>>

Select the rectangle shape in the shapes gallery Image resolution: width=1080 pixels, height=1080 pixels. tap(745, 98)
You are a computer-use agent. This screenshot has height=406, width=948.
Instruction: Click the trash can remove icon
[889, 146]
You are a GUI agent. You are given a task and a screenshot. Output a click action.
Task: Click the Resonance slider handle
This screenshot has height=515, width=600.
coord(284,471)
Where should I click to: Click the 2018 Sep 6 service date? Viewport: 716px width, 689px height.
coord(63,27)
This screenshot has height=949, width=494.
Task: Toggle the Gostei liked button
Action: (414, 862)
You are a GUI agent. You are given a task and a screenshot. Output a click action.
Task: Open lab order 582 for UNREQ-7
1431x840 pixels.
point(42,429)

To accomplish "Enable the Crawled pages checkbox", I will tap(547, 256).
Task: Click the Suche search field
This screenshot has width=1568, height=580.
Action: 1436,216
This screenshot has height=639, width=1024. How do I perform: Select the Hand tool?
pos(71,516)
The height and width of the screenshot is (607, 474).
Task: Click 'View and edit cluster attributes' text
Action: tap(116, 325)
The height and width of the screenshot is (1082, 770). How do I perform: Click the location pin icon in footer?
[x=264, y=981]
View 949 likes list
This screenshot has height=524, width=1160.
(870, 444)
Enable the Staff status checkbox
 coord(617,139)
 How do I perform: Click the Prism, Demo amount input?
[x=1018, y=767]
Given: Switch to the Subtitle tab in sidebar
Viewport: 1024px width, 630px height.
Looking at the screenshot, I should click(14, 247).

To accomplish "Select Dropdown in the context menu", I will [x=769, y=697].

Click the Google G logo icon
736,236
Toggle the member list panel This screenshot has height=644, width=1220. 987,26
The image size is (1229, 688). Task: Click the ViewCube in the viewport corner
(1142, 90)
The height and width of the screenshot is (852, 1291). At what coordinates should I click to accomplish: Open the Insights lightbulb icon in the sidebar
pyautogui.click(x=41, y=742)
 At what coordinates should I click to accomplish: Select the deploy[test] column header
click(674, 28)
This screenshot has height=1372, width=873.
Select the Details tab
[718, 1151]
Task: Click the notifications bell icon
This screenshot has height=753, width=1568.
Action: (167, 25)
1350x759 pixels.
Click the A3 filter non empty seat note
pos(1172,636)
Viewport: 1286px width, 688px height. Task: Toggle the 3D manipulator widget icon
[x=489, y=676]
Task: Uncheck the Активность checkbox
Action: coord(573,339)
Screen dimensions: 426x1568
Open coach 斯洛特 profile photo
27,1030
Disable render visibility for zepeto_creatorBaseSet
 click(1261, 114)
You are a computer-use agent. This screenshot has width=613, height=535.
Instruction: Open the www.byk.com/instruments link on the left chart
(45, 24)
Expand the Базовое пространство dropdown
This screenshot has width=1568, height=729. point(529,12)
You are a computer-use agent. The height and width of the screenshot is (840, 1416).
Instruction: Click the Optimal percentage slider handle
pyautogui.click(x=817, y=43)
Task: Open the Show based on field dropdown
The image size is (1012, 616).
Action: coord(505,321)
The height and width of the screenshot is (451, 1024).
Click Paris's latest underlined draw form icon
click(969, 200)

<<

WHAT TO PRODUCE
The required output is the complete set of records, reproduced exactly.

WRITTEN SOLUTION
Select the rectangle shape in the shapes gallery Image resolution: width=1080 pixels, height=1080 pixels. tap(745, 98)
You are a computer-use agent. This screenshot has height=406, width=948.
Instruction: Click the trash can remove icon
[889, 146]
You are a GUI agent. You are given a task and a screenshot. Output a click action.
Task: Click the Resonance slider handle
This screenshot has height=515, width=600.
coord(284,471)
Where should I click to: Click the 2018 Sep 6 service date? Viewport: 716px width, 689px height.
coord(63,27)
This screenshot has height=949, width=494.
Task: Toggle the Gostei liked button
Action: (414, 862)
You are a GUI agent. You are given a task and a screenshot. Output a click action.
Task: Open lab order 582 for UNREQ-7
1431x840 pixels.
point(42,429)

To accomplish "Enable the Crawled pages checkbox", I will tap(547, 256).
Task: Click the Suche search field
This screenshot has width=1568, height=580.
Action: 1436,216
This screenshot has height=639, width=1024. How do I perform: Select the Hand tool?
pos(71,516)
The height and width of the screenshot is (607, 474).
Task: Click 'View and edit cluster attributes' text
Action: tap(116, 325)
The height and width of the screenshot is (1082, 770). How do I perform: Click the location pin icon in footer?
[x=264, y=981]
View 949 likes list
This screenshot has height=524, width=1160.
(870, 444)
Enable the Staff status checkbox
 coord(617,139)
 How do I perform: Click the Prism, Demo amount input?
[x=1018, y=767]
Given: Switch to the Subtitle tab in sidebar
Viewport: 1024px width, 630px height.
Looking at the screenshot, I should click(14, 247).

To accomplish "Select Dropdown in the context menu", I will [x=769, y=697].

Click the Google G logo icon
736,236
Toggle the member list panel This screenshot has height=644, width=1220. 987,26
The image size is (1229, 688). Task: Click the ViewCube in the viewport corner
(1142, 90)
The height and width of the screenshot is (852, 1291). At what coordinates should I click to accomplish: Open the Insights lightbulb icon in the sidebar
pyautogui.click(x=41, y=742)
 At what coordinates should I click to accomplish: Select the deploy[test] column header
click(674, 28)
This screenshot has height=1372, width=873.
Select the Details tab
[718, 1151]
Task: Click the notifications bell icon
This screenshot has height=753, width=1568.
Action: (167, 25)
1350x759 pixels.
Click the A3 filter non empty seat note
pos(1172,636)
Viewport: 1286px width, 688px height. Task: Toggle the 3D manipulator widget icon
[x=489, y=676]
Task: Uncheck the Активность checkbox
Action: coord(573,339)
Screen dimensions: 426x1568
Open coach 斯洛特 profile photo
27,1030
Disable render visibility for zepeto_creatorBaseSet
 click(1261, 114)
You are a computer-use agent. This screenshot has width=613, height=535.
Instruction: Open the www.byk.com/instruments link on the left chart
(45, 24)
Expand the Базовое пространство dropdown
This screenshot has width=1568, height=729. point(529,12)
You are a computer-use agent. The height and width of the screenshot is (840, 1416).
Instruction: Click the Optimal percentage slider handle
pyautogui.click(x=817, y=43)
Task: Open the Show based on field dropdown
The image size is (1012, 616).
Action: coord(505,321)
The height and width of the screenshot is (451, 1024).
Click Paris's latest underlined draw form icon
click(969, 200)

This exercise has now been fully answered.